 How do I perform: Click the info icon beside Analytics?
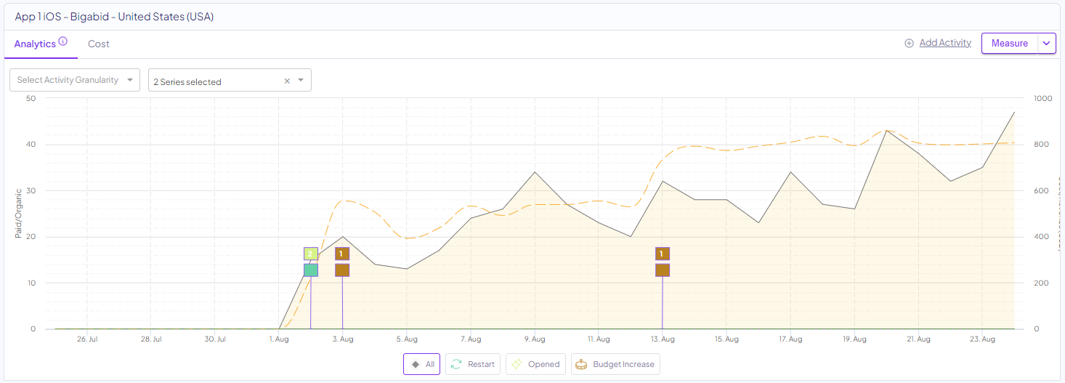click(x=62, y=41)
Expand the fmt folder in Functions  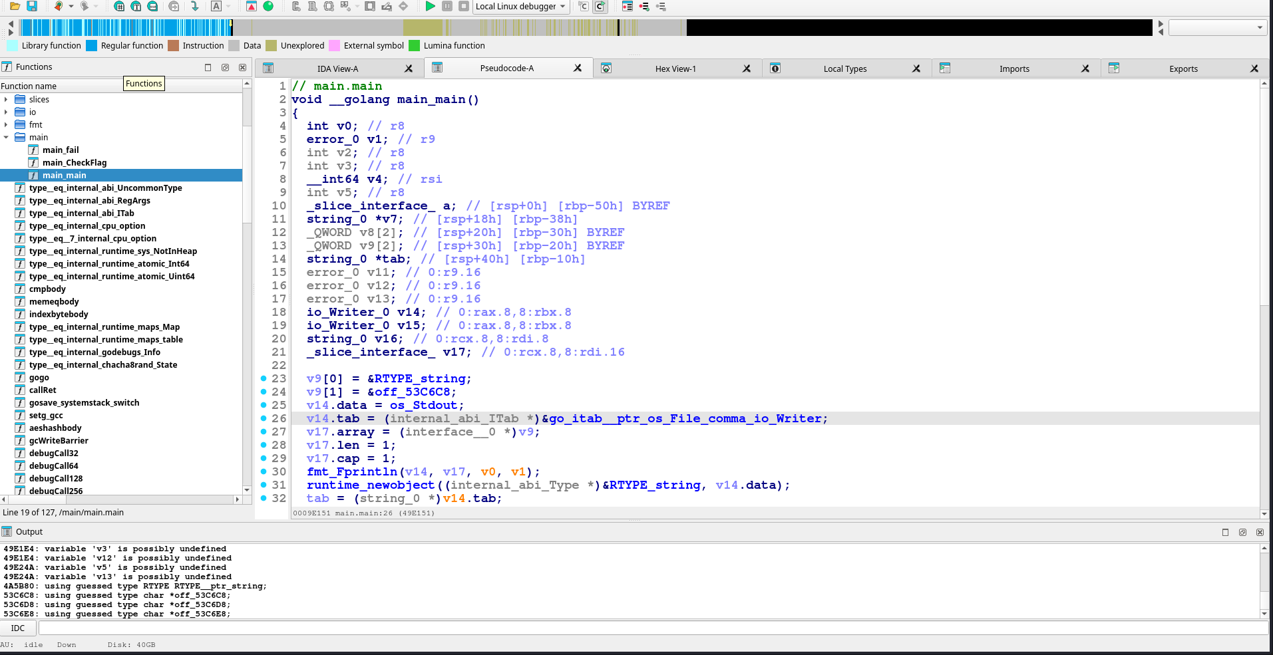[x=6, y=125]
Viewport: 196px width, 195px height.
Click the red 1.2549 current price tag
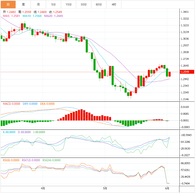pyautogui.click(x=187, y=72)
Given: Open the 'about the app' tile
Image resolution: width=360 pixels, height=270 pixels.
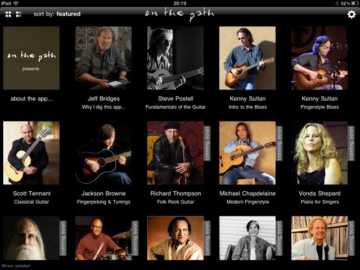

···

- **WHAT IS REQUIRED**:
Across the entries above, count the lines with the word "height" and report that count by itself.

- **RESPONSE TO THE EXERCISE**:
2